The MarkLogic Sample Authoring App for PowerPoint

December 16, 2010 Data & AI, MarkLogic

This series of posts pertaining to the Office OpenXML formats provides an excellent introduction on how to create and manipulate the XML components that compose Word, PowerPoint, and Excel documents.  To get started with OpenXML and MarkLogic, review the document components as well as general XML and code examples. However, please note that each version of Microsoft Office introduces new namespaces and new XML elements, and Office applications can change how they produce and consume XML as well. As a result, you may need to update the examples to work with versions of Office after 2010. Since we first published this series, MarkLogic has continued to introduce new tools and programming languages that are useful in working with these documents as well, but the fundamentals demonstrated here remain the same.

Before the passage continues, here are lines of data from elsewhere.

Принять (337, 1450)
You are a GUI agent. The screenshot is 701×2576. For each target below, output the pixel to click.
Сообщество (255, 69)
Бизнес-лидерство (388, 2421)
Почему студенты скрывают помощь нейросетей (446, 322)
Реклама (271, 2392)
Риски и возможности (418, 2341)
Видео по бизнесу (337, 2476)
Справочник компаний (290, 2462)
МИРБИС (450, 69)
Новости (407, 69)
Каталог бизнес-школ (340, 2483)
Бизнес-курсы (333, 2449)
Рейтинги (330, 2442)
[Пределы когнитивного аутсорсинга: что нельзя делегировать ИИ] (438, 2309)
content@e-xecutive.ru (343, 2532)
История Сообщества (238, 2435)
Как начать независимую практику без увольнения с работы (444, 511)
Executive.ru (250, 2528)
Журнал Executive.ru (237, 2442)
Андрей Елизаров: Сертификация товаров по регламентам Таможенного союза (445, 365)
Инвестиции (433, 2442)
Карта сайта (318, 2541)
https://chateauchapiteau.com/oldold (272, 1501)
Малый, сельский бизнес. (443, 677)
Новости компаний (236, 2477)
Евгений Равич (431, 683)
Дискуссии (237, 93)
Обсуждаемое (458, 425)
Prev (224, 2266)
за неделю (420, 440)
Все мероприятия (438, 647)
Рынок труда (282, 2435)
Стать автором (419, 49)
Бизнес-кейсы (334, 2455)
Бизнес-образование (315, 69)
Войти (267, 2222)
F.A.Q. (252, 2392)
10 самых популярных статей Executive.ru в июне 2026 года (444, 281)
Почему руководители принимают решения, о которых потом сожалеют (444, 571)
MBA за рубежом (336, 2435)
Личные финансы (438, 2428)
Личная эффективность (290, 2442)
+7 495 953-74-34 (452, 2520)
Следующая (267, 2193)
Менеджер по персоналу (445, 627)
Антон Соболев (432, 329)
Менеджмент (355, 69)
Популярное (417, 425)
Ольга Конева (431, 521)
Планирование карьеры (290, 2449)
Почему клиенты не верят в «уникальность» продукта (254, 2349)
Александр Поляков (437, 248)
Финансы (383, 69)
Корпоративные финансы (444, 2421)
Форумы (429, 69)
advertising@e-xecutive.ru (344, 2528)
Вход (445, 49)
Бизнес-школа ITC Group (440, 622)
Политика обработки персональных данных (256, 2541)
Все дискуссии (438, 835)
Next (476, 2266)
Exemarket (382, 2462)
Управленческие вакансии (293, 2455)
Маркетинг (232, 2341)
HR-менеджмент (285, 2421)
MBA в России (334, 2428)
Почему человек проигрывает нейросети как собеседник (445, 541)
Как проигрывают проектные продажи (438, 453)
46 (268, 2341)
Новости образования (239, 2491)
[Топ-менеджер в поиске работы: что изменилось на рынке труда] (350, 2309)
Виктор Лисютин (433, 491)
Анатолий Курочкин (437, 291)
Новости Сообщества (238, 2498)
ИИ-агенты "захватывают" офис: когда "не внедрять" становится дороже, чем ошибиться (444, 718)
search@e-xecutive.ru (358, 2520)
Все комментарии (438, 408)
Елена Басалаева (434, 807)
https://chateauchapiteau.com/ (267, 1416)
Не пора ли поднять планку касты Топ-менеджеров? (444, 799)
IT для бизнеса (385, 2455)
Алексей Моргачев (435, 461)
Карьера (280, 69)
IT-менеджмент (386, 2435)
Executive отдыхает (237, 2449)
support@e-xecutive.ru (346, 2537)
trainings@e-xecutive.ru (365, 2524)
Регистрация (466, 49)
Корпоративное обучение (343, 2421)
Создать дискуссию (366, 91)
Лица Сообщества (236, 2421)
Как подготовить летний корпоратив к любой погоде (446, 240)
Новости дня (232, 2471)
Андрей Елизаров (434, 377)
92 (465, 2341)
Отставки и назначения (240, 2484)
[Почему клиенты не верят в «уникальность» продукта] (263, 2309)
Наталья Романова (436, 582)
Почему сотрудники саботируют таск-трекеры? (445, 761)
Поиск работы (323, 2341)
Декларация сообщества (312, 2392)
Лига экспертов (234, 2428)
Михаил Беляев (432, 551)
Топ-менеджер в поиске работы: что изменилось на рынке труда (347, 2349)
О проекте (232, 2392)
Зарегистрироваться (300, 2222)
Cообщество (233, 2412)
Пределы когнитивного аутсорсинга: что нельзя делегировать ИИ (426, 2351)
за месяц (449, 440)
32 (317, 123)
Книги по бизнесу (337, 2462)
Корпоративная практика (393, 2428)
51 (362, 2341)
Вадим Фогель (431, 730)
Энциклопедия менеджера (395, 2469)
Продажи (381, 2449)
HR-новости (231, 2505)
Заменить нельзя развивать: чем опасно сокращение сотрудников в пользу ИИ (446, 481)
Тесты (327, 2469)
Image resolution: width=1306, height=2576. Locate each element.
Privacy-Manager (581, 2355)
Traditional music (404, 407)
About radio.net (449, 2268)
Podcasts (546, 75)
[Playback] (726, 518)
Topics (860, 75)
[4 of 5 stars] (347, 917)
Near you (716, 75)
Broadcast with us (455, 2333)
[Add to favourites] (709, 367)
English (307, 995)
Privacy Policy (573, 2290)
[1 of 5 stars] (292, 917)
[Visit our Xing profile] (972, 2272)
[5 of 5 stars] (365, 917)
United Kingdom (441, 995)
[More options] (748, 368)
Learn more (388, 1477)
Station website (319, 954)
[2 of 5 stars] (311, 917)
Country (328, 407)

The MarkLogic Sample Authoring App for PowerPoint was designed as a jump start for anyone doing Microsoft Office development in MarkLogic, showcasing the use of the MarkLogic Toolkit for PowerPoint in MarkLogic version 8 with Office 2007 or 2010. The toolkit uses tags — name and value for a property — to let authors enrich PowerPoint presentations, and associate and manage metadata. In addition, users can search and reuse existing tagged components and their metadata in new PowerPoint presentations.

Getting Started

In order to use this application, install the add-in and supporting XQuery library from the toolkit. The toolkit provides a guide for installation and comes with its own separate sample application.

To get started using this sample application, first update three areas with the URL of the application. See the README.txt, as well as the Sample Authoring App Developer’s Guide, both included in the download for the application.

Following is an overview of the Sample Authoring App functionality, but we can also configure this application to meet additional requirements. A “files of interest” section is also included in the guide, in case we just want to get in there and start hacking.

Enriching Content

In the Authoring screenshot below, we see the Tags palette. In PowerPoint, we can tag presentations, slides, and slide components (shapes within a slide). For the initial release of the Sample App, the components we can tag and roundtrip from MarkLogic include presentations, slides, textboxes, and images. We can select what we’d like to tag from the navigation bar located on the Tags tab. Below, the “presentation” tag object is currently selected.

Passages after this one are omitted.